GPU = Tesla T4. Max memory = 14.741 GB.
2.635 GB of memory reserved.


And now we train. This should take abt 10 mins per (step size 60) given the Tesla T4 is used.

In [14]:
trainer_stats = trainer.train()

==((====))==  Unsloth - 2x faster free finetuning | Num GPUs = 1
   \\   /|    Num examples = 39,668 | Num Epochs = 1
O^O/ \_/ \    Batch size per device = 4 | Gradient Accumulation steps = 4
\        /    Total batch size = 16 | Total steps = 2,479
 "-____-"     Number of trainable parameters = 24,313,856


**** Unsloth: Please use our fixed gradient_accumulation_steps by updating transformers and Unsloth!


Step,Training Loss
1,1.9705
2,2.2577
3,2.4848
4,2.5189
5,2.0442
6,2.0761
7,2.2936
8,2.2267
9,1.8906
10,2.377


KeyboardInterrupt: 

### Inference

We use the model. We use TextStreamer for continuous inference, token by token.



temperature=1.5: Controls randomness in the generation. Higher values like 1.5 produce more diverse and creative outputs.

min_p=0.1: Filters out tokens with a cumulative probability lower than 0.1, ensuring less likely tokens are excluded for more coherent results.

In [15]:
FastLanguageModel.for_inference(model) 

prompt = "What is the difference between data science and data engineering?"

messages = [

    {"role": "user", "content": prompt},

]

inputs = tokenizer.apply_chat_template(

    messages,

    tokenize = True,

    add_generation_prompt = True, # Must add for generation

    return_tensors = "pt", #returns as tensor

).to("cuda") #Uses GPU for inference



from transformers import TextStreamer

text_streamer = TextStreamer(tokenizer, skip_prompt = True)

_ = model.generate(input_ids = inputs, streamer = text_streamer, max_new_tokens = 128, #Limits the generated text to x amount of tokens, kwool!

                   use_cache = True, temperature = 1.5, min_p = 0.1)

The attention mask is not set and cannot be inferred from input because pad token is same as eos token. As a consequence, you may observe unexpected behavior. Please pass your input's `attention_mask` to obtain reliable results.

▶ _RAW DATA_
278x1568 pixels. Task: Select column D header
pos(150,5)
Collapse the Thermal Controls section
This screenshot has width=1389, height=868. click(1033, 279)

▶ _WHAT YOU HAVE TO DO_
Please copy out the part of the fine-tuning notebook that opens with the words containing "### Inference" and closes with "more coherent results.". The lines above aren't needed here.

▶ _EXPECTED ANSWER_
### Inference

We use the model. We use TextStreamer for continuous inference, token by token.



temperature=1.5: Controls randomness in the generation. Higher values like 1.5 produce more diverse and creative outputs.

min_p=0.1: Filters out tokens with a cumulative probability lower than 0.1, ensuring less likely tokens are excluded for more coherent results.